Trick of the Tale: Pub rock, punk, genre and myth in London and Glasgow in the 1970s


This paper argues that the conflation of two strands of constructed authenticities, those around the British pub as social space and those around both pub rock and punk rock the mid 1970s as “stripped-back” forms of rock, is both supported by and supports canonical narratives of cause and effect in popular music histories, and that it seeks to exclude genres and ideologies that don’t fit the argument that those narratives make.

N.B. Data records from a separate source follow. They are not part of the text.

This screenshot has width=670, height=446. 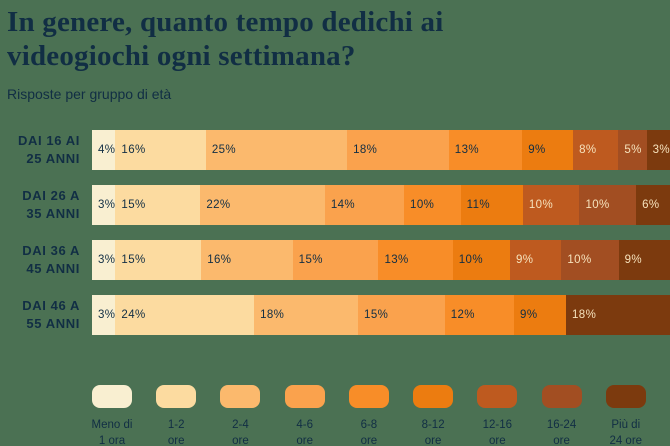 What do you see at coordinates (53, 324) in the screenshot?
I see `row-label-line: 55 ANNI` at bounding box center [53, 324].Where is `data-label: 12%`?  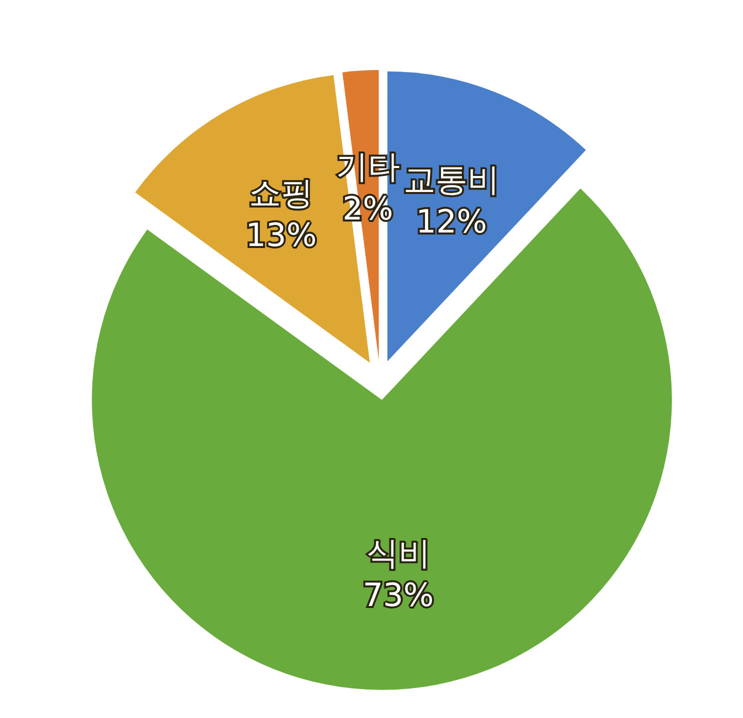
data-label: 12% is located at coordinates (452, 222).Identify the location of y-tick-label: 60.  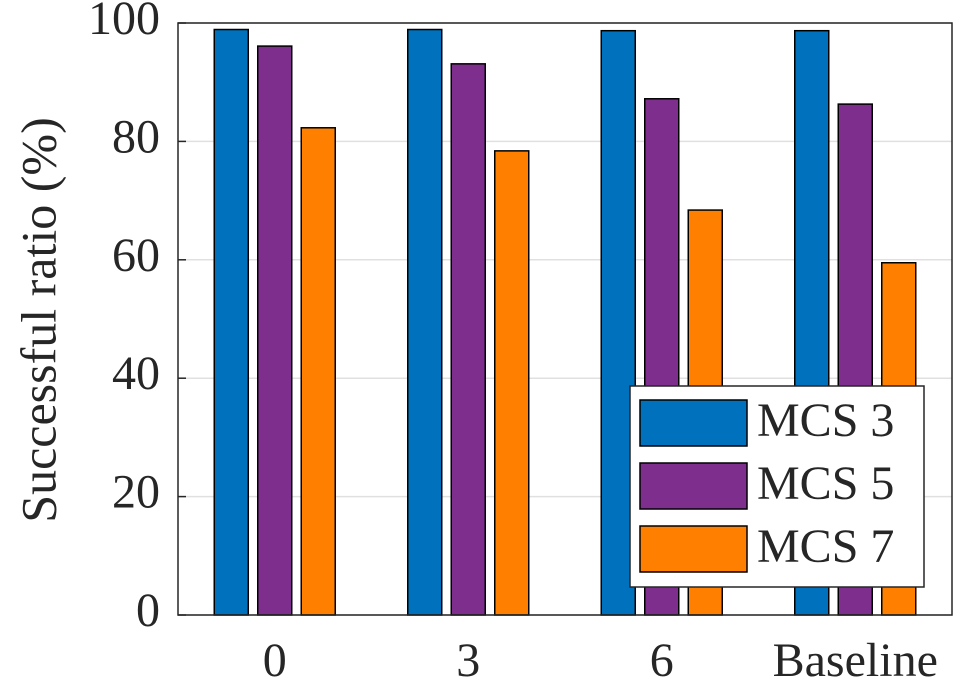
(136, 256).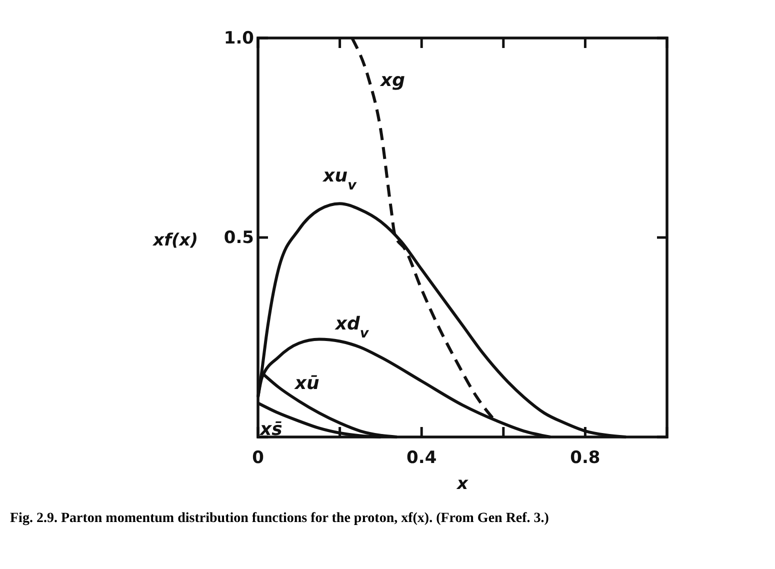 The image size is (775, 569). Describe the element at coordinates (422, 458) in the screenshot. I see `x-tick-label: 0.4` at that location.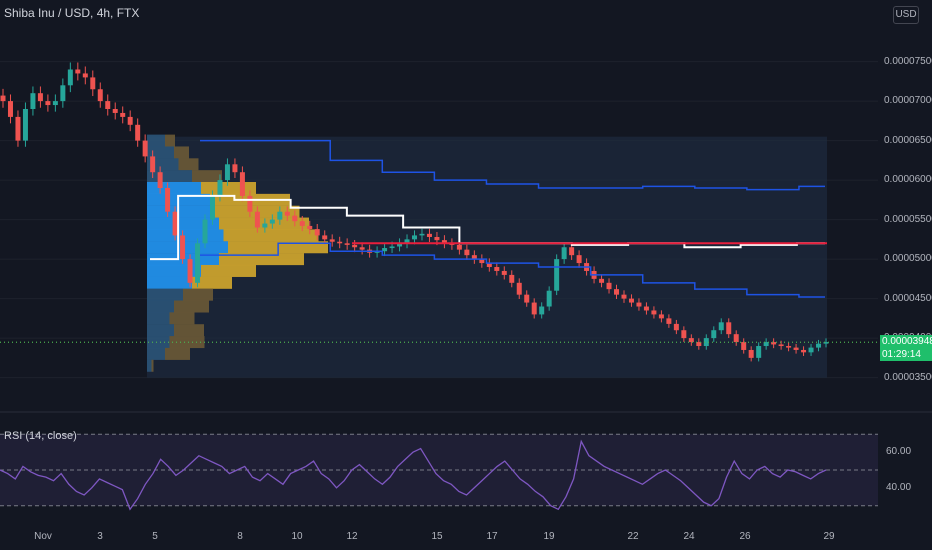 The height and width of the screenshot is (550, 932). What do you see at coordinates (899, 487) in the screenshot?
I see `rsi-tick-label: 40.00` at bounding box center [899, 487].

In this presentation I consider the ways in which these narratives emerged in London in the mid-1970s and very quickly became canonical history.  I go on to discuss the ways in which these narratives were embraced and challenged in Glasgow local live music scenes in the late 1970s and very early 1980s, where audiences seeking “back-to-basics” live music experiences were often drawn from genres not considered “stripped-back” in any conventional musicological sense – and in particular around the emergence of the neo-progressive rock movement in Scotland, led by Aberdeen band Pallas.


J. Mark Percival is Senior Lecturer in Media at Queen Margaret University, Edinburgh.  His 2008 doctoral thesis at the University of Stirling, Making Music Radio, focused on the social dynamics of the relationship between record industry pluggers and music radio programmers in the UK.  He has written about Scottish indie music production, popular music and identity, mediation of popular music and is currently working on speed and meaning in music, and music in superhero comics.  Mark presented music shows for BBC Radio Scotland from 1988 to 2000, and was a Mercury Music Prize judging committee member in 1998 and 1999.